BEGIN

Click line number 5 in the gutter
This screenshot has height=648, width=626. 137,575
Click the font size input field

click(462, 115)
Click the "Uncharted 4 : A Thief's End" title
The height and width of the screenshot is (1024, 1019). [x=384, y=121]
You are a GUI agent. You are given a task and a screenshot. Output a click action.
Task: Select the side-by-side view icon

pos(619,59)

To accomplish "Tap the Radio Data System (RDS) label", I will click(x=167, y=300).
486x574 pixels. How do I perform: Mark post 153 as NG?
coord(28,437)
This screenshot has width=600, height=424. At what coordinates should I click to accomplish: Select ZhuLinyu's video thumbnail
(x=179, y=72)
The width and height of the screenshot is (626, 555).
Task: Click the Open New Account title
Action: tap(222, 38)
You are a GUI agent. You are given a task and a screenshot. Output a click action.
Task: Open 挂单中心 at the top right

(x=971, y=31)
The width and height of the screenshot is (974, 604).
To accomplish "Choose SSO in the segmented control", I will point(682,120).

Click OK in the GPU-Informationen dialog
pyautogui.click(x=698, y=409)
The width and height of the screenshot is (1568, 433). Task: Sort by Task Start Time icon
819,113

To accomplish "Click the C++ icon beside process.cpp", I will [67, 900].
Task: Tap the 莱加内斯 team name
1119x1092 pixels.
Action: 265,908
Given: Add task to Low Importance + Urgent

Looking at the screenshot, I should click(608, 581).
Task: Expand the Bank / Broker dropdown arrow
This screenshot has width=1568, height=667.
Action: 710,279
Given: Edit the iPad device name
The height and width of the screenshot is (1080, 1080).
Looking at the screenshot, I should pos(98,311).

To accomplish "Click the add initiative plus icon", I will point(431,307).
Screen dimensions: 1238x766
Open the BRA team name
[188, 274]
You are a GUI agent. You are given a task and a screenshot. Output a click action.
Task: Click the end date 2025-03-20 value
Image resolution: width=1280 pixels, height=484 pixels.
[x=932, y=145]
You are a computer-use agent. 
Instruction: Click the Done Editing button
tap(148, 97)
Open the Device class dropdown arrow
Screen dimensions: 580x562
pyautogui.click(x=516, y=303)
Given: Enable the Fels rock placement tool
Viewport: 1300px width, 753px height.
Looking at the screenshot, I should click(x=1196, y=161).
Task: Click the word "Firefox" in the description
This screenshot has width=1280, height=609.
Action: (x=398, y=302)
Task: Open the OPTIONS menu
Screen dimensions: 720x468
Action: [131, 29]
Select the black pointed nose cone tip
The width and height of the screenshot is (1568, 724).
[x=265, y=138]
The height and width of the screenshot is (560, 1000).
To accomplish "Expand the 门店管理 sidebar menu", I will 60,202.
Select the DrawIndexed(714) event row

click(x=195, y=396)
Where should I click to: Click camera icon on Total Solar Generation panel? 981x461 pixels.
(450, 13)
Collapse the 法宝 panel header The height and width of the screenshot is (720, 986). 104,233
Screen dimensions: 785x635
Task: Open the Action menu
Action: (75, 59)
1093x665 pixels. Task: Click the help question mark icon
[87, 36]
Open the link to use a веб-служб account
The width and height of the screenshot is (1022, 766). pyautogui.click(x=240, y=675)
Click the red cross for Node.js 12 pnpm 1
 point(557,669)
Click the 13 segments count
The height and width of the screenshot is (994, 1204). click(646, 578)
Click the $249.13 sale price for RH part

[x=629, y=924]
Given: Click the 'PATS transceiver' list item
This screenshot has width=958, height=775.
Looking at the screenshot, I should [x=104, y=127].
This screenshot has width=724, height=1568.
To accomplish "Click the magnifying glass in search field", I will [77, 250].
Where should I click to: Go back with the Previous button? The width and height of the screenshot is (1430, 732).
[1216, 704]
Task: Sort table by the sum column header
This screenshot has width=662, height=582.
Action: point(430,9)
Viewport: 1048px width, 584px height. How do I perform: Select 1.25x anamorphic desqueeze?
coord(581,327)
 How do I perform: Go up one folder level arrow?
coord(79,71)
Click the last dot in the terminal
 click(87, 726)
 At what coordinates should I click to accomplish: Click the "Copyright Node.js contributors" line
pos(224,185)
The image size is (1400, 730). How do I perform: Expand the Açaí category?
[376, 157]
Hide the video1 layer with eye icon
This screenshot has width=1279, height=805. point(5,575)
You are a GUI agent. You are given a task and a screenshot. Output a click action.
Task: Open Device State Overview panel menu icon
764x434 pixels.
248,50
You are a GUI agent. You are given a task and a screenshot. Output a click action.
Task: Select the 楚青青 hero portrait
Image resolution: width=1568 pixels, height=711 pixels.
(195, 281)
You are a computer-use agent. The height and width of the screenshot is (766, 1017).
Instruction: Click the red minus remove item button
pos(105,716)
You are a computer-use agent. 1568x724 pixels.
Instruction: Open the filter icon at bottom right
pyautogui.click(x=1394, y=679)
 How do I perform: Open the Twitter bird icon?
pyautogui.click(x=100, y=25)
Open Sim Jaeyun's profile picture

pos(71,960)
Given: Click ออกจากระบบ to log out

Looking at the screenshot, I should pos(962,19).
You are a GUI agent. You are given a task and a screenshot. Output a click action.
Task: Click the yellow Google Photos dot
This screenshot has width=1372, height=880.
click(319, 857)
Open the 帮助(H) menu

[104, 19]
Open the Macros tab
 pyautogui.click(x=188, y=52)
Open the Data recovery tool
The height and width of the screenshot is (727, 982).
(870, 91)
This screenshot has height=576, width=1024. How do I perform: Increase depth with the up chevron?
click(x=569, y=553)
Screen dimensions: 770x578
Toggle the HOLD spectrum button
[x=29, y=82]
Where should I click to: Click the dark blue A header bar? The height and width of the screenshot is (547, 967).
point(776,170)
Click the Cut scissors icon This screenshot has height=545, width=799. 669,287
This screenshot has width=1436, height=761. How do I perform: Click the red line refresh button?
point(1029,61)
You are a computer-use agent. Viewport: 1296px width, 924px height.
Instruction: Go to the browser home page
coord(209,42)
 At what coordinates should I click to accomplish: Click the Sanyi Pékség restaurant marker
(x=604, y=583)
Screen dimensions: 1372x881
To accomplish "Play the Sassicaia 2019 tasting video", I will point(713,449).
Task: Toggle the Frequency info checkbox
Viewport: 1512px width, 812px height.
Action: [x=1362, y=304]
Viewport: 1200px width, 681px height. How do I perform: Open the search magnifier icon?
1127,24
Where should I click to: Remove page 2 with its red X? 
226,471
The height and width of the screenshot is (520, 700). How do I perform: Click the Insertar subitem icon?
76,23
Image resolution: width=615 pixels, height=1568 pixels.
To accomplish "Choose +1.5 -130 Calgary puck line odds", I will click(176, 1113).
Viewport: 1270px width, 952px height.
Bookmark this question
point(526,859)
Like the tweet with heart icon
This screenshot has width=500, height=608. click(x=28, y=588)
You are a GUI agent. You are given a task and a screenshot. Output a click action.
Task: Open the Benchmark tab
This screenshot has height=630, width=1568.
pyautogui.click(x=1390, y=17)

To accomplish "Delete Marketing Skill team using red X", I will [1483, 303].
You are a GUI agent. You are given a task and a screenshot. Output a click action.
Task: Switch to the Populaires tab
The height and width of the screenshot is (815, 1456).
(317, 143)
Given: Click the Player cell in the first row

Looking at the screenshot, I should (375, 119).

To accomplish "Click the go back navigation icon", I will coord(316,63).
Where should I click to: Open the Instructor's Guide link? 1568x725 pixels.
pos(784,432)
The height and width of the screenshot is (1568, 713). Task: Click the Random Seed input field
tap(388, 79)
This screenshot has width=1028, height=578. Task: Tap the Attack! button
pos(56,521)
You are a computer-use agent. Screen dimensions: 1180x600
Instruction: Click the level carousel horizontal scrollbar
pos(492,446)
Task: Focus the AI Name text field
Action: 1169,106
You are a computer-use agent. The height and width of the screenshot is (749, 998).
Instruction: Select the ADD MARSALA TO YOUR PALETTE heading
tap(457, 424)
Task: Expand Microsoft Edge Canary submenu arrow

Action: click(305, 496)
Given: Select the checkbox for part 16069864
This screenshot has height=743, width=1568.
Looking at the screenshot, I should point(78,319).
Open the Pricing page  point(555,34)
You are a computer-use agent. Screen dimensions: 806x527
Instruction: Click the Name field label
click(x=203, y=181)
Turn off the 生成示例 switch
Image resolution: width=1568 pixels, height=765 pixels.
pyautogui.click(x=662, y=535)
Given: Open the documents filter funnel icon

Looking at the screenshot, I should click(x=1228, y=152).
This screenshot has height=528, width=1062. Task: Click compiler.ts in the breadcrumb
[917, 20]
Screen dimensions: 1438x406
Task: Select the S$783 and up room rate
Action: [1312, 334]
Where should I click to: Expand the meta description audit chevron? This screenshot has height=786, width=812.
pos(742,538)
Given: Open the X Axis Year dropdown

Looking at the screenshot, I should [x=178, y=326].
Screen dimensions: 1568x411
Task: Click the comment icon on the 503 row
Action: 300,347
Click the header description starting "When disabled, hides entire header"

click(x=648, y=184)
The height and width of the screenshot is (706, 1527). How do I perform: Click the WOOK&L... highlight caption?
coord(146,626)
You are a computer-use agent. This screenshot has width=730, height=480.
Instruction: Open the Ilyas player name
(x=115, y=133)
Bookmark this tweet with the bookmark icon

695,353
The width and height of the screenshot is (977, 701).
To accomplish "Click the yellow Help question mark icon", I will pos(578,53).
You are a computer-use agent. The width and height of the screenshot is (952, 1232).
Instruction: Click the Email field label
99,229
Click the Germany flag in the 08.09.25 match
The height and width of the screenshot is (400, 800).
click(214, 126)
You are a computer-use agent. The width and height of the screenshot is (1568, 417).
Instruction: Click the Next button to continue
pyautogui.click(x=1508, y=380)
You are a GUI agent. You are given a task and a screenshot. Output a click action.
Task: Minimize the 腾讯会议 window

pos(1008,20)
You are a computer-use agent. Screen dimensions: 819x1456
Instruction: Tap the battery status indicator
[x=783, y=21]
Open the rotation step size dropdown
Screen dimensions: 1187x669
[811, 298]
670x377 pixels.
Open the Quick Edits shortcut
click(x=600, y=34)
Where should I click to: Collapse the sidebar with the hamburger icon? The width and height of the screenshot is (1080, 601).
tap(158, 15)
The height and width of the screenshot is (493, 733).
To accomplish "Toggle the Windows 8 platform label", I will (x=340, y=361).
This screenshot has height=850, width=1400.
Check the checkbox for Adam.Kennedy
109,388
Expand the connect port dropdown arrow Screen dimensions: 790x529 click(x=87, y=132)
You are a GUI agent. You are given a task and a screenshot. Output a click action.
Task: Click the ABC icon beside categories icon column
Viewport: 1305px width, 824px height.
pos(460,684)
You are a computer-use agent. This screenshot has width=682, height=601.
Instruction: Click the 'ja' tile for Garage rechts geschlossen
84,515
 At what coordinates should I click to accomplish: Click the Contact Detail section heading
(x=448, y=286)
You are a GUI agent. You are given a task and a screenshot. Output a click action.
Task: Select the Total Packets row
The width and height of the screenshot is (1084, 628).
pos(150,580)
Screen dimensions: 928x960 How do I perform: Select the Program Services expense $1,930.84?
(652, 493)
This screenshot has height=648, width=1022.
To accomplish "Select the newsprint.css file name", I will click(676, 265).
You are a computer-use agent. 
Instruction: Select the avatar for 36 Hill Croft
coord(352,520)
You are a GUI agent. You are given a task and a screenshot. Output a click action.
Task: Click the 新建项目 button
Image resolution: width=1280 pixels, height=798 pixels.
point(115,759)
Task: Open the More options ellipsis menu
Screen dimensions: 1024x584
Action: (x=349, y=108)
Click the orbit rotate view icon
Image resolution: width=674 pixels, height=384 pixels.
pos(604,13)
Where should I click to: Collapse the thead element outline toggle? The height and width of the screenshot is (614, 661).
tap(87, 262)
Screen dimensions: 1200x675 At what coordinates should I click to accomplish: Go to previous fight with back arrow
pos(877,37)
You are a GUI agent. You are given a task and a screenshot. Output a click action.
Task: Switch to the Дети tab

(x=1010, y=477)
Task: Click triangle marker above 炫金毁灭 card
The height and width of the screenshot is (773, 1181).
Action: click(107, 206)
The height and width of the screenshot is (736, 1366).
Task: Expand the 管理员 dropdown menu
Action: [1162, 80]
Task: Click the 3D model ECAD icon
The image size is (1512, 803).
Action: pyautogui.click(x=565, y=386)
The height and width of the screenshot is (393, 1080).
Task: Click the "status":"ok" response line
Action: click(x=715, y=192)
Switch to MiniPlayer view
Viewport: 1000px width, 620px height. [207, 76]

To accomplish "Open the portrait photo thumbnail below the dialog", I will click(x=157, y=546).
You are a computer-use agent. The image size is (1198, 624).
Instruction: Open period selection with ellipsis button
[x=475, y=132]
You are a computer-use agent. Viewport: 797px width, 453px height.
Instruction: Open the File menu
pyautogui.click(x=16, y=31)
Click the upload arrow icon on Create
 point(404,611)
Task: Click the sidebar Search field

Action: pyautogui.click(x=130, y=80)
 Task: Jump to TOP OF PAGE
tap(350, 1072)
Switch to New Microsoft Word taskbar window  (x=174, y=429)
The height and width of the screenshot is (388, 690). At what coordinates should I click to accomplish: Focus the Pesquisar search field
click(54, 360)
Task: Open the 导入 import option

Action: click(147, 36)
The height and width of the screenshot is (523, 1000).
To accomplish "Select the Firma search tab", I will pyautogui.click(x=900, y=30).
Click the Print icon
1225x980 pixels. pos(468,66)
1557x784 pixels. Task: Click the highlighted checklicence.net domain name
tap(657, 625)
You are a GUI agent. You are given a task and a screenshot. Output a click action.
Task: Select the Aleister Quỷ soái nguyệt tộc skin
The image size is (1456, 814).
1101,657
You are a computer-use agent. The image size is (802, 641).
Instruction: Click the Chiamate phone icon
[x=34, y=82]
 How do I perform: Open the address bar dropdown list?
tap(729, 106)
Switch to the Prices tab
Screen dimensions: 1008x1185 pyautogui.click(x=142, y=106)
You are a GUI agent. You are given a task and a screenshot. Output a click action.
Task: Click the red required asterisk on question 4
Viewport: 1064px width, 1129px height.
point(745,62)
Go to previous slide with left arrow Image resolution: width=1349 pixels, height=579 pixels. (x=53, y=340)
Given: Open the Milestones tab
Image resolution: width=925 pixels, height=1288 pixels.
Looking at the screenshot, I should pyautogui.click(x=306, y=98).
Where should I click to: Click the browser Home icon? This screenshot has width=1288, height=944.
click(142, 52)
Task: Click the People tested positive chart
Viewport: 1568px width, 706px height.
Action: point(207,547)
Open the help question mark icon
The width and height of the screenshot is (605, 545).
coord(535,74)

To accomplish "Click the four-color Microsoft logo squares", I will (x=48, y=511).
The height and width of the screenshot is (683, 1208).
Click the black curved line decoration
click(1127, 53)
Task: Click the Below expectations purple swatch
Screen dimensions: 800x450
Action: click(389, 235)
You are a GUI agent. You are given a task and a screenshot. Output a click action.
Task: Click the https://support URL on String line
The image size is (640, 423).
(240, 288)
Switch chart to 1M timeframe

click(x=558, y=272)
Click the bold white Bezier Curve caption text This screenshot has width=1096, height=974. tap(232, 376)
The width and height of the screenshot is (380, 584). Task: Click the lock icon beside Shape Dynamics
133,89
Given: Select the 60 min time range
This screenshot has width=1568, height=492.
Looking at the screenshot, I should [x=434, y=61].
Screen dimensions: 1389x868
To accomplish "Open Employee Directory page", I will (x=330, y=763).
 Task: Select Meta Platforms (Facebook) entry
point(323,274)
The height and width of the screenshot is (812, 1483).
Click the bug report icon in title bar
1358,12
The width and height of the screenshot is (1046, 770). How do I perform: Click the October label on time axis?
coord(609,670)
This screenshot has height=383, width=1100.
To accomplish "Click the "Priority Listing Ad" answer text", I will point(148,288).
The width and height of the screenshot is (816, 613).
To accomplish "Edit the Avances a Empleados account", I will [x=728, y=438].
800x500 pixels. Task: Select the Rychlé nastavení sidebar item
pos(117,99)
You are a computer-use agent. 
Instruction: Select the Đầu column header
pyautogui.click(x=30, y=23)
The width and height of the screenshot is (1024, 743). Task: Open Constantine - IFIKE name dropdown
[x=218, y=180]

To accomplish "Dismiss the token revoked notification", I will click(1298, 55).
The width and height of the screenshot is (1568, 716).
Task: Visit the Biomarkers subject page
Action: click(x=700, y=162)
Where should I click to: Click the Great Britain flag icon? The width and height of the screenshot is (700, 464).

END

* AIM OF THE EXERCISE
Lines from the start of the entries through the one containing "The width and height of the screenshot is (974, 604)." are to be set down again exactly, both ends included.

* ANSWER TO THIS TASK
Click line number 5 in the gutter
This screenshot has height=648, width=626. 137,575
Click the font size input field

click(462, 115)
Click the "Uncharted 4 : A Thief's End" title
The height and width of the screenshot is (1024, 1019). [x=384, y=121]
You are a GUI agent. You are given a task and a screenshot. Output a click action.
Task: Select the side-by-side view icon

pos(619,59)

To accomplish "Tap the Radio Data System (RDS) label", I will click(x=167, y=300).
486x574 pixels. How do I perform: Mark post 153 as NG?
coord(28,437)
This screenshot has width=600, height=424. At what coordinates should I click to accomplish: Select ZhuLinyu's video thumbnail
(x=179, y=72)
The width and height of the screenshot is (626, 555).
Task: Click the Open New Account title
Action: tap(222, 38)
You are a GUI agent. You are given a task and a screenshot. Output a click action.
Task: Open 挂单中心 at the top right

(x=971, y=31)
The width and height of the screenshot is (974, 604).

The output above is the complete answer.